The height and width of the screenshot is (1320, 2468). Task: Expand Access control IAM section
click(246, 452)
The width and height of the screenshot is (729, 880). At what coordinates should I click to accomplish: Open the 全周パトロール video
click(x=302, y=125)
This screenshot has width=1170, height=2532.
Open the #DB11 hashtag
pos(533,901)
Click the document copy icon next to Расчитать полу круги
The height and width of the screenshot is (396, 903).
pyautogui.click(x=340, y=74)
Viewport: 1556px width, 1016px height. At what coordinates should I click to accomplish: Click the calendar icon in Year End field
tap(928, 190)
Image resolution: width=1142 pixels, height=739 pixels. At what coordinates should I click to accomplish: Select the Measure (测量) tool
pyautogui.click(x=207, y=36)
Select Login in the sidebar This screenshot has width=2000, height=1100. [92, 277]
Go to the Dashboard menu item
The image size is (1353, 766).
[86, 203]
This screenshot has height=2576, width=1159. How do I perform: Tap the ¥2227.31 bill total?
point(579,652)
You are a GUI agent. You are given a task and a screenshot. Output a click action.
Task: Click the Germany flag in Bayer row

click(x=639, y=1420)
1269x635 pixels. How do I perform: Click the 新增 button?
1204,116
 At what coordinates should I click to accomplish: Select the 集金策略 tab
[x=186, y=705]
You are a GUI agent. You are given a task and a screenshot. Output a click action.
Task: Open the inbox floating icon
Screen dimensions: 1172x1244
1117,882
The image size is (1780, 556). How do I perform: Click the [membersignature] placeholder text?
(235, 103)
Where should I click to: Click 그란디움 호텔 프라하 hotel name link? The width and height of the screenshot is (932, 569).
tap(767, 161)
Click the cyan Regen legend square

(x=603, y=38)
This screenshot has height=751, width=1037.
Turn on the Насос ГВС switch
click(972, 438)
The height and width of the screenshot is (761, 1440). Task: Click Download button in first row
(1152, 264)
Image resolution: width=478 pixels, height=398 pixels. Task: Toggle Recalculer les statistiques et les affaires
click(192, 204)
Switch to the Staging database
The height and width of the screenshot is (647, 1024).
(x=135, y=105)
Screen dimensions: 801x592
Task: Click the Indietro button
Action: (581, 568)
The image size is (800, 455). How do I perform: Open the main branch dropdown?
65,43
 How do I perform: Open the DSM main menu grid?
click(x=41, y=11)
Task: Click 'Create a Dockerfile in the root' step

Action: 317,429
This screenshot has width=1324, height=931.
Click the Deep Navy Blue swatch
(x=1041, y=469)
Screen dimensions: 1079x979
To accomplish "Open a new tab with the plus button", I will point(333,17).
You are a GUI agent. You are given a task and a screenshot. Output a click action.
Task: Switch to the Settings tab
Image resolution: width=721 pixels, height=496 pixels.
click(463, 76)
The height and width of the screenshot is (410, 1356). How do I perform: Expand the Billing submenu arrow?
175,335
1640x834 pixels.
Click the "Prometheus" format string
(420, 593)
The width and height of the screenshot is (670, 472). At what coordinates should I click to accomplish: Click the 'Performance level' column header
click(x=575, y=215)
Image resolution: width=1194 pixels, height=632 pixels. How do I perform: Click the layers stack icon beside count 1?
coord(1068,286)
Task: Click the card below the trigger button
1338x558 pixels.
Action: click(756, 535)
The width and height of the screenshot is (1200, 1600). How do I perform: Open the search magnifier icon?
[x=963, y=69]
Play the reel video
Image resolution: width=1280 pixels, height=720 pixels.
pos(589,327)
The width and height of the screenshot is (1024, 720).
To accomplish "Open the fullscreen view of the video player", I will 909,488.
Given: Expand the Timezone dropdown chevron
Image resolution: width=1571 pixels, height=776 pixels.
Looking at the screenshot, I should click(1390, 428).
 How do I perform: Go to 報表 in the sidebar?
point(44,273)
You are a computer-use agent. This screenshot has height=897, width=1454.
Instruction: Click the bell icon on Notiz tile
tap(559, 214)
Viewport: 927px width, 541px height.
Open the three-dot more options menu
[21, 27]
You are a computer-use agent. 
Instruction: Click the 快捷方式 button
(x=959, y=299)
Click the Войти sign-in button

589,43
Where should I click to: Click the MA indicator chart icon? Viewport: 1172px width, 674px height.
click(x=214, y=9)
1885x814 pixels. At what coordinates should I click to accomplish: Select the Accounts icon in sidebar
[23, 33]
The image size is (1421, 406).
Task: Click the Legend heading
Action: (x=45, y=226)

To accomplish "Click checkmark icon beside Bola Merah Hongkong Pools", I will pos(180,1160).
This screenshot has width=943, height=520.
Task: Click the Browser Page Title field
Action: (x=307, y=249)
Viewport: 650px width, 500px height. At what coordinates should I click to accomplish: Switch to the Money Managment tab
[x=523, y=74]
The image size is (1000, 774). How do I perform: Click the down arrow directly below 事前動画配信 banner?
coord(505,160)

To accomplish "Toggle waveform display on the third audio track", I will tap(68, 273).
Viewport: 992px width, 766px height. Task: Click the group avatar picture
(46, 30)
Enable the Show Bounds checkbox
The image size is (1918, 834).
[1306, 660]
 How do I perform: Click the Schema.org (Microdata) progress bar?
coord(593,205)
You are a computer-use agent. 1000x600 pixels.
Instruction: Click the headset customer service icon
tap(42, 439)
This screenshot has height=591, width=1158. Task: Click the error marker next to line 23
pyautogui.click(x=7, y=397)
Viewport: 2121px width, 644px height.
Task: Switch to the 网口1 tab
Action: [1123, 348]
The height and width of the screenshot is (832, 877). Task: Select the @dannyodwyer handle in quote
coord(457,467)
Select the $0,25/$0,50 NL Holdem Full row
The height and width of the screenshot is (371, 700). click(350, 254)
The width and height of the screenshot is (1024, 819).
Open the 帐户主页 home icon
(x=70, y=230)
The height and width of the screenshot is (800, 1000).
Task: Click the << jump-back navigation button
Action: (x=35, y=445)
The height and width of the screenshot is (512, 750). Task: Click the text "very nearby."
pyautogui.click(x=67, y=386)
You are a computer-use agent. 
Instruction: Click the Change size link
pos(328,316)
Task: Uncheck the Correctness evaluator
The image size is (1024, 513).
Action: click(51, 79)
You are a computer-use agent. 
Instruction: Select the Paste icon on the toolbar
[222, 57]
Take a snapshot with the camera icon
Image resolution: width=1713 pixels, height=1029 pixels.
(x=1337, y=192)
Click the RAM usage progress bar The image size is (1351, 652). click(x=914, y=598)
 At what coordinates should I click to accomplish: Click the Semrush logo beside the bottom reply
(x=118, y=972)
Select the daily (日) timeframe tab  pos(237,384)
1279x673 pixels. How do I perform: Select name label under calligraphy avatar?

**EXERCISE AIM:** Start at the first line of the material and transcribe each line exactly, stopping once the line containing "This screenshot has width=1170, height=2532." has been written.

**RESPONSE AREA:**
The height and width of the screenshot is (1320, 2468). Task: Expand Access control IAM section
click(246, 452)
The width and height of the screenshot is (729, 880). At what coordinates should I click to accomplish: Open the 全周パトロール video
click(x=302, y=125)
This screenshot has width=1170, height=2532.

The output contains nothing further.